Image-to-image generation, Sketch-to-Image-Alibaba Cloud Model Studio(Model Studio)-阿里云帮助中心

Basic Introduction

Wanx Sketch-to-Image generates exquisite artwork from hand-drawn sketches and text descriptions. The generated artwork references the hand-drawn lines while maintaining creativity and visual appeal. Sketch-to-Image supports five styles: flat illustration, oil painting, anime, 3D cartoon, and watercolor. You can use it for creative entertainment, auxiliary design, and children's education.

Scenarios

Creative greeting card design: Use the Sketch-to-Image feature to create a warm scene, such as Santa Claus and reindeer in the snow, combining holiday themes with personal creativity. This adds personalization and emotional expression to greeting cards, making recipients feel a more sincere and special blessing.
Children's picture book creation: Educators or parents can create educational and engaging illustrated picture books based on children's interests and stories.
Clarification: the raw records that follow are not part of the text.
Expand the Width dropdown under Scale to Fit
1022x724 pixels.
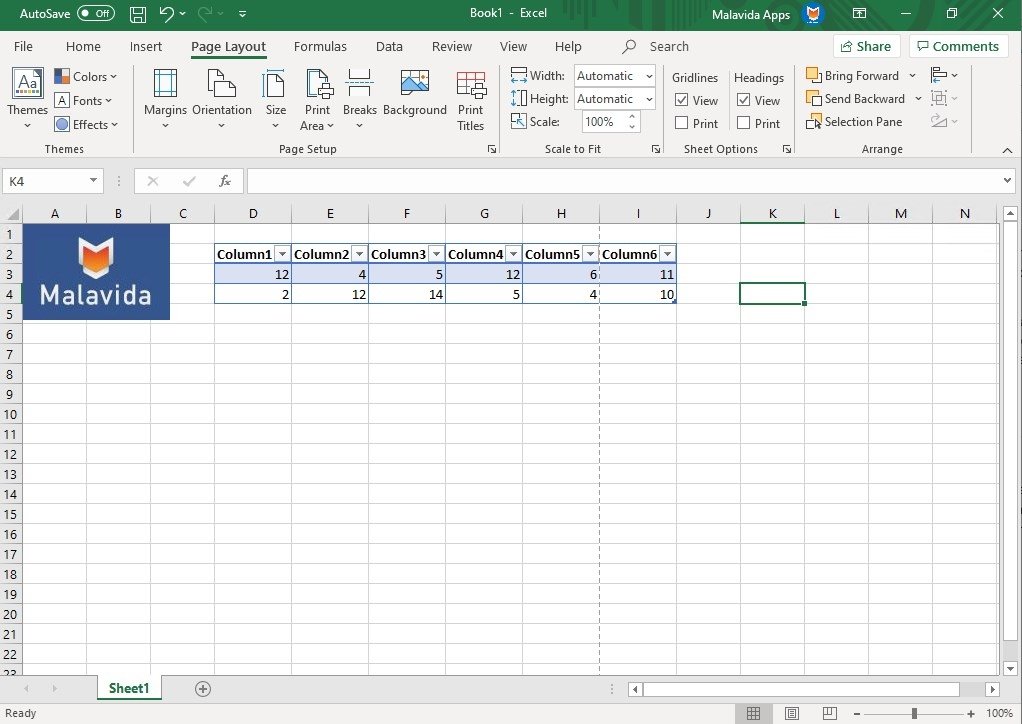[649, 75]
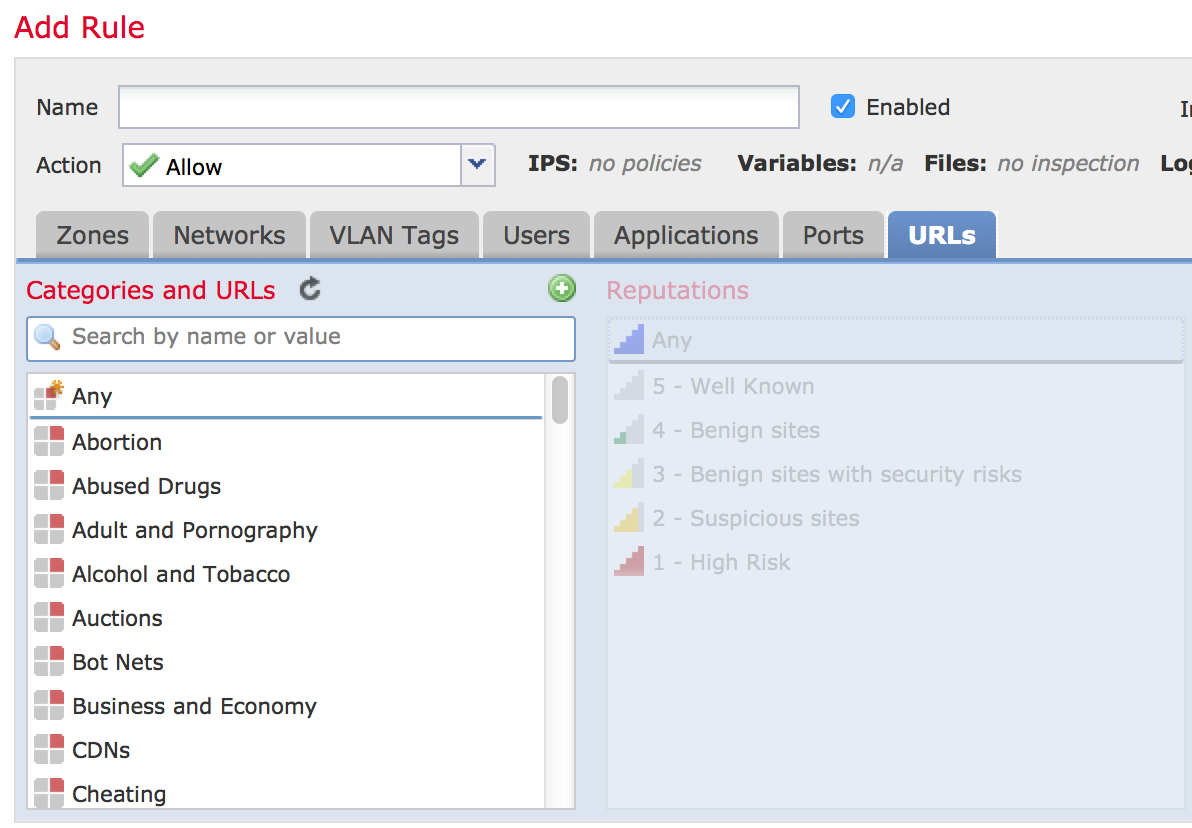Click the CDNs category icon

click(x=48, y=750)
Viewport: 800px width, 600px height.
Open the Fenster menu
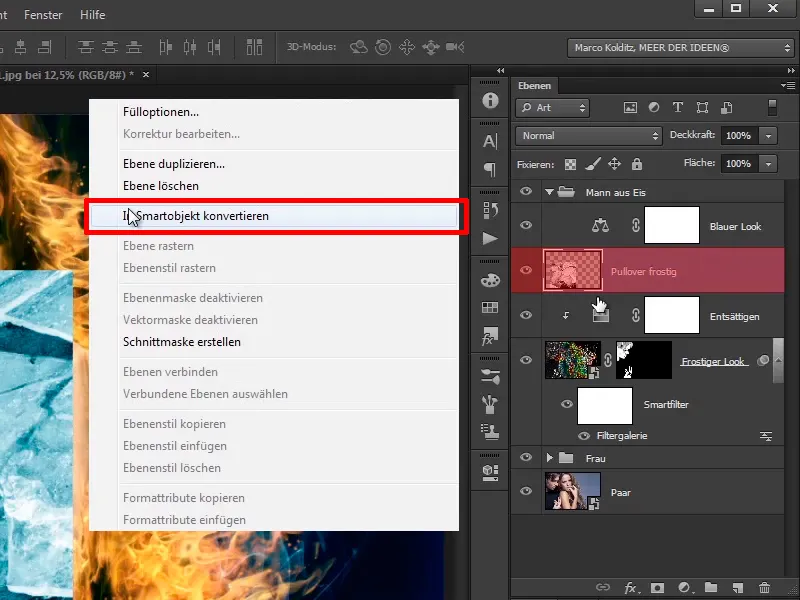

This enhances children's reading interest and fosters imagination and creativity.
Personalized product design: E-commerce platforms or designers can quickly generate product designs with unique artistic styles, such as doodle patterns on T-shirts, phone cases, or mugs. This meets consumer demand for personalized and customized products.
Social media content creation: Bloggers and content creators can use Sketch-to-Image to create original doodle illustrations that match their content themes. This increases visual appeal, helps establish a unique personal brand, and attracts and retains followers.
Interior decoration design: Interior designers can customize personalized wall art or decorative patterns for clients, such as creating doodle artwork in a style that matches the room. This enables personalized space customization and enhances the artistic atmosphere of living or office environments.

Key Features

Knowledge Reorganization & Variable-Dimension Diffusion Model: This large AI model, designed for localized painting creation, is based on the in-house developed Composer compositional generation framework. It leverages knowledge reorganization and a variable-dimension diffusion model to generate images in diverse styles that conform to semantic descriptions.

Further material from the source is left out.